Imiko moped, and I had not the will to draw her out from her melancholy. I could barely keep my own head above the waves of grief that threatened to drown me. Only the thought of the power I would attain, and the idea that Josef was still alive, kept me from succumbing. Only her little ringlet, Kazh, seemed to brighten her mood as the little beast wound its way between her legs and perched on her shoulder, feeding itself something it found within the sand. Even Ishtar, normally so irrepressible, seemed beaten, depressed. She didn't even bother to insult me. It's not surprising really, she had just lost her entire company, so many of her friends were dead. Career soldiers and mercenaries expect to lose their comrades, but I think the mark of a true leader is when they still feel the pain of it, no matter how many losses have passed by.

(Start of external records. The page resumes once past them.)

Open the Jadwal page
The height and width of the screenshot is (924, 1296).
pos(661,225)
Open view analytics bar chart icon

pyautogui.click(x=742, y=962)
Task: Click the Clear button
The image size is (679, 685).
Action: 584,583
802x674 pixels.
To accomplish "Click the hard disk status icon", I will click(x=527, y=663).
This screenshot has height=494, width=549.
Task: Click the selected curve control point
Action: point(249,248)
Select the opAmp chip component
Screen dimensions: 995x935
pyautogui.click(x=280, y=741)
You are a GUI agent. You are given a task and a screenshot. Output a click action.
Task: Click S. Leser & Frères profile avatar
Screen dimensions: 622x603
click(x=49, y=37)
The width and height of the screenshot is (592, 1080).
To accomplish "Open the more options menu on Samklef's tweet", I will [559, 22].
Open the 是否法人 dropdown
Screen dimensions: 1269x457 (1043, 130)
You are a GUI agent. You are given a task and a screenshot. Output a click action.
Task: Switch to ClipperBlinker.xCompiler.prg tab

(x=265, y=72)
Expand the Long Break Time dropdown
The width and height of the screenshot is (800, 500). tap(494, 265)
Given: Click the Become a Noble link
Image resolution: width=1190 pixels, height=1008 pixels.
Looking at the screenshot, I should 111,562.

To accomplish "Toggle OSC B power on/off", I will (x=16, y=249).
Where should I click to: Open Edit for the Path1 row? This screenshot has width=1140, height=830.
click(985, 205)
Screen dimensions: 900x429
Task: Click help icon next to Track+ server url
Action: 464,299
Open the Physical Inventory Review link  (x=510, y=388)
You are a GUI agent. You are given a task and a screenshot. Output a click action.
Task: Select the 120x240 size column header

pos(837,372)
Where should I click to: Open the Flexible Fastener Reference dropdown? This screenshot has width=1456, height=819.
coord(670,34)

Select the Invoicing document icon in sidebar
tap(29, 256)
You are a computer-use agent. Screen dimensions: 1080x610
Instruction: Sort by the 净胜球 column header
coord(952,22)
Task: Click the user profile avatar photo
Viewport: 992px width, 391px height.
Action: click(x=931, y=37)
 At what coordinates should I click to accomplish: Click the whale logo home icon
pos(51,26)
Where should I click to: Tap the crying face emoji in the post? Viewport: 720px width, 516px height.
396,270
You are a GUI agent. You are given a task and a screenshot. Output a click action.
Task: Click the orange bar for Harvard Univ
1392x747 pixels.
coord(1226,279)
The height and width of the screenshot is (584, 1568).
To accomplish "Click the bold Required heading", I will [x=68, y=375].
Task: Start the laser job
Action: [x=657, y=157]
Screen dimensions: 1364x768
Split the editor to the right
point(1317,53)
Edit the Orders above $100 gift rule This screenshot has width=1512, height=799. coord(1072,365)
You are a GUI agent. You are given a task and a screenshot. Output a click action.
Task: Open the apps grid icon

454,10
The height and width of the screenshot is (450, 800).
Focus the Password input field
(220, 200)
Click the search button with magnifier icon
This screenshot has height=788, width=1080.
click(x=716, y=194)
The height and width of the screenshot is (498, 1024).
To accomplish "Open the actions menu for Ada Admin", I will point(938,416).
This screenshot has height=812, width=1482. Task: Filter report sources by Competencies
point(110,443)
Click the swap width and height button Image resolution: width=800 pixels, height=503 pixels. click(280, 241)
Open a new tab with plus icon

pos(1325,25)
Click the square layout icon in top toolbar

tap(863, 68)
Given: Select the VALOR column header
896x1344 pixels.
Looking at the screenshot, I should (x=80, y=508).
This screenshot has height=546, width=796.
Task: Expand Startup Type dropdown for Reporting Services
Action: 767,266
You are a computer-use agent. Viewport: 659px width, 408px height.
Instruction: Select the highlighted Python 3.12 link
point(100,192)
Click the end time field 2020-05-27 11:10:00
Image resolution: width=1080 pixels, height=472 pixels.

We made a camp of sorts, right there in the amphitheatre. Once Tamura's wits had returned to him, the old man set about pulling together a shelter made of cloth and spear hafts. How he managed it with a broken arm, I don't know, but I'd already long since stopped wondering at Tamura's many talents and odd abilities. I tried to help him as best I could, but I feel I only got in the way, especially when he said: The rain is wonderful when you are thirsty, but a nuisance when you wish to cook dinner. I didn't let him push me away. Much like Hardt's ministrations were keeping him busy, keeping him distracted, I needed the same. Anything to keep me from slinking back to the corpse of my lover. There were buildings nearby we could have moved to, some were ruins and others were dilapidated at best, but any of them would have provided some shelter from the wind and blistering cold. However, we couldn't leave Horralain, nor attempt to move him, and I wouldn't leave Silva's body. I wasn't ready to say goodbye.

Snow started to drift in, small flakes at first, but they settled all the same. The sphere had sheltered the arena from the weather, but now that it was gone, I knew the cold would soon turn even that place into a frigid ruin. I collected my Sources and placed them back in my snuff pouch, all except the Pyromancy Source. I turned it over and over in my hands, rubbing my thumb across every surface time and time again. It was a small Source, the size of grape, and smooth on all sides except one; that side was rough to the touch like unvarnished wood. I rubbed it again and again until I knew it's every curve and contour. I gripped it in my hand so tightly my bones protested and my palm bruised. I pressed it against my chest, and even picked open one of my wounds and pressed the Source against it until it was sticky with my blood. However, Josef had absorbed the Source from Neverthere, the ability seemed beyond me. Perhaps he really was the chosen one, fulfilling the Auguries. And I was once more just the deviant child holding him back from greatness. Eventually, I popped the Source in my mouth and forced it down. It was too soon, really. Only hours since I suffered from late stage Source rejection, and I had neither rested nor recovered, but I needed the warmth. I needed the fire inside to chase away all the icy pain.